I lost someone last night who was a runner; an old, dear friend who struggled with a lifetime of pain and untreated mental illness. He was a human of superior strength, determination and endurance: college football player, incredible triathlete, super high powered lawyer with dual law and business degrees from Northwestern, fearless in any situation, most loyal of friends, and generous to a fault. But to those of us who knew the real him, he was a lost boy struggling to find his way through a dense forest of pain and loss.

Many years ago, he bought me my first surfboard when he watched me step off the trail of self-destruction, and start my painful limp down a trail that didn’t include running away from my problems. It was a trail that led to a whole bunch of sitting and reflecting and releasing and re-writing the script of my soul. He bought me that surfboard as a reward for finding the strength to just SIT THE FUCK DOWN and look my demons in the face till they were the first ones to look away.
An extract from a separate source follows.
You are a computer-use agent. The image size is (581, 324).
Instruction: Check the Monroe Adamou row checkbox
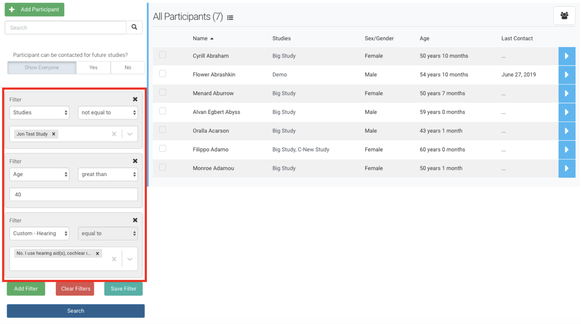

And that first surfboard saved me. He saved me and that board gave me reason to live. On the water, I didn’t have to run from the demons that chased me; demons can’t swim. When learning to surf, I was forced to sit, wait and watch for the right wave. I couldn’t force anything. The ocean was in charge. And when I would finally catch a decent ride, I felt like I was flying; like nothing had ever happened before that moment, and I had no thoughts of what lie in the future. I was in the moment for the first time in my life. I was free from the fear and anxiety that dictated my every move on land. On the water, I was free and safe; and, if i died by shark attack, it was better than by the demons inside.

I still have that board. But I no longer have that friend. He ran too far, too fast, too hard. I’m finding solace in the knowledge  that he is no longer running. He can finally rest. In peace.